An Alabama official is so eager to get the government to endorse a Ten Commandments monument that he's arguing the Ten Commandments aren't religious.
A tablet of the Ten Commandments, which is located on the grounds of the Texas Capitol Building in Austin, Texas, is seen in a Tuesday Oct. 12, 2004 photo.
A tablet of the Ten Commandments, which is located on the grounds of the Texas Capitol Building in Austin, Texas, is seen in a Tuesday Oct. 12, 2004 photo.
First up from the God Machine this week is an amazing church-state story out of Alabama, where one public official is pushing a strange new argument about the Ten Commandments.
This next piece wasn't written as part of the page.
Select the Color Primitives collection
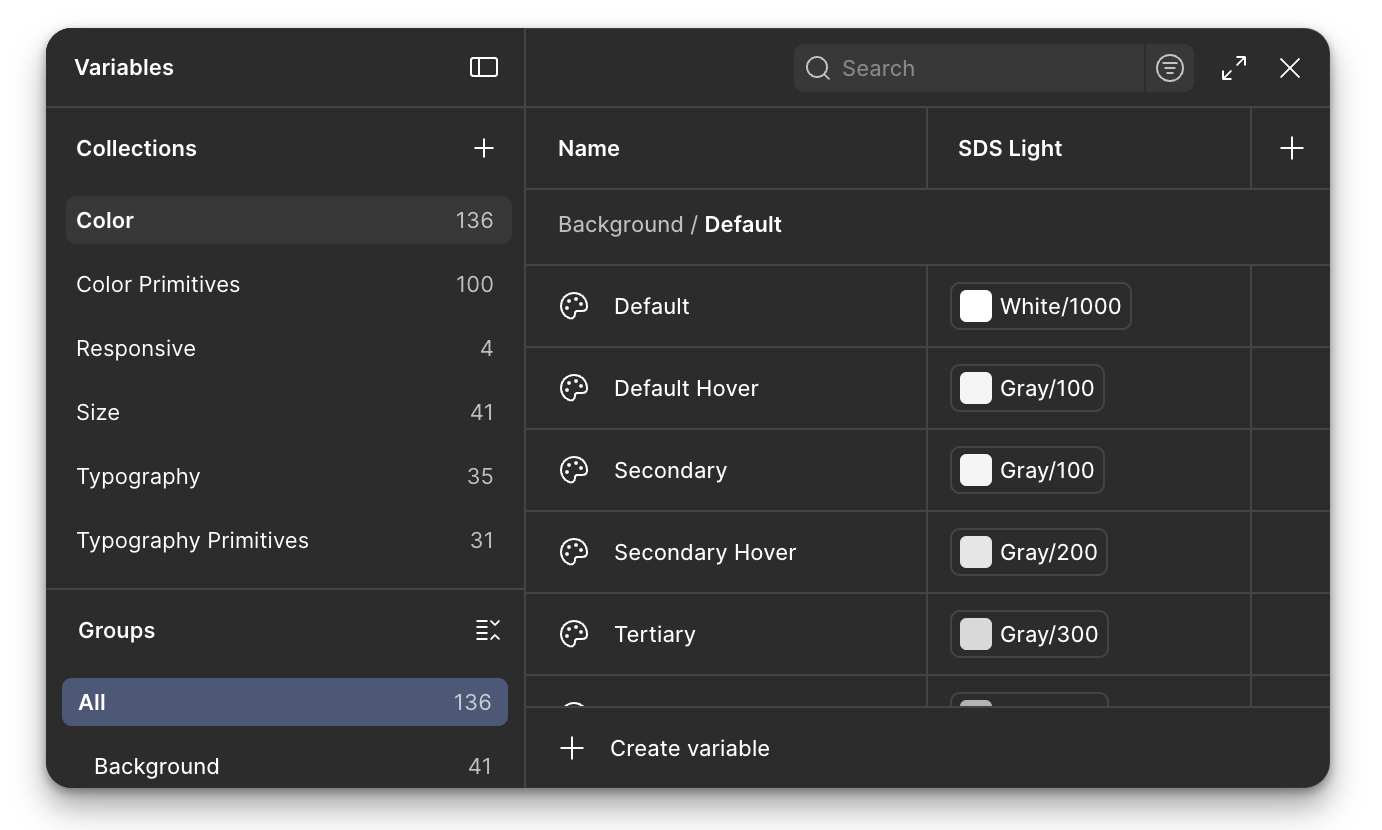Screen dimensions: 1382x830 coord(158,284)
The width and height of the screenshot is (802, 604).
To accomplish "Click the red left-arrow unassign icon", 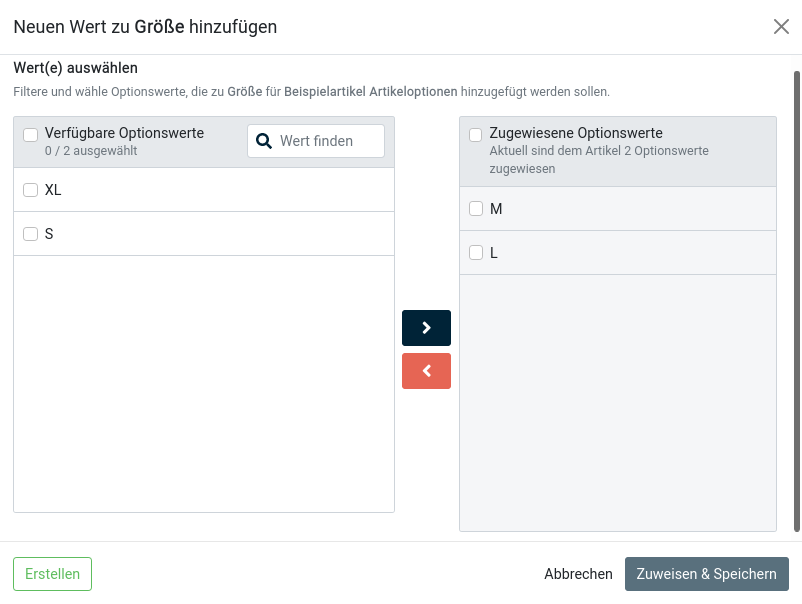I will tap(426, 370).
In an effort to educate the public on the divine origins of America's founding documents, Jackson County Commissioner Tim Guffey (R) has proposed erecting a Ten Commandments monument, as well as displays of the U.S. Constitution and the Declaration of Independence, outside the county courthouse. "If you look at the documents that was written -- the Constitution, the Declaration of Independence -- they are all stemmed from the word of God, from the Ten Commandments," Guffey, who proposed the projects at a recent commission meeting, told WHNT on Thursday.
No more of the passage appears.